*Source information*

--------

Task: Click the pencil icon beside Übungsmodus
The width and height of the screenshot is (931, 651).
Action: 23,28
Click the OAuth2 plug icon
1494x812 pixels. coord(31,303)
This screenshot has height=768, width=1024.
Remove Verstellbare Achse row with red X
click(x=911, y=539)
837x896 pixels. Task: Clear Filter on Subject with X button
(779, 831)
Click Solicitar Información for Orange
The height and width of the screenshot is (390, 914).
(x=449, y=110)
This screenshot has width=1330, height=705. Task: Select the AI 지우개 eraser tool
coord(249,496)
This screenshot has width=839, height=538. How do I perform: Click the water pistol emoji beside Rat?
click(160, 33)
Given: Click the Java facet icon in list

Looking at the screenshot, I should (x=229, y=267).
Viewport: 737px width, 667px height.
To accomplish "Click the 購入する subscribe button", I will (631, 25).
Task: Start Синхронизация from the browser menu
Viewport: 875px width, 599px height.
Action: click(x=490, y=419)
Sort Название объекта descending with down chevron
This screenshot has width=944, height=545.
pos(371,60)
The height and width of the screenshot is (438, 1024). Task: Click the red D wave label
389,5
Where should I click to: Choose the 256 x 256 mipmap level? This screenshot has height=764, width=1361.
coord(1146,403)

--------

*Problem description*
Copy verbatim the span of lines that begins with the line holding "The height and width of the screenshot is (438, 1024)." and ends at the last line of the records.

*Answer*
The height and width of the screenshot is (438, 1024). Task: Click the red D wave label
389,5
Where should I click to: Choose the 256 x 256 mipmap level? This screenshot has height=764, width=1361.
coord(1146,403)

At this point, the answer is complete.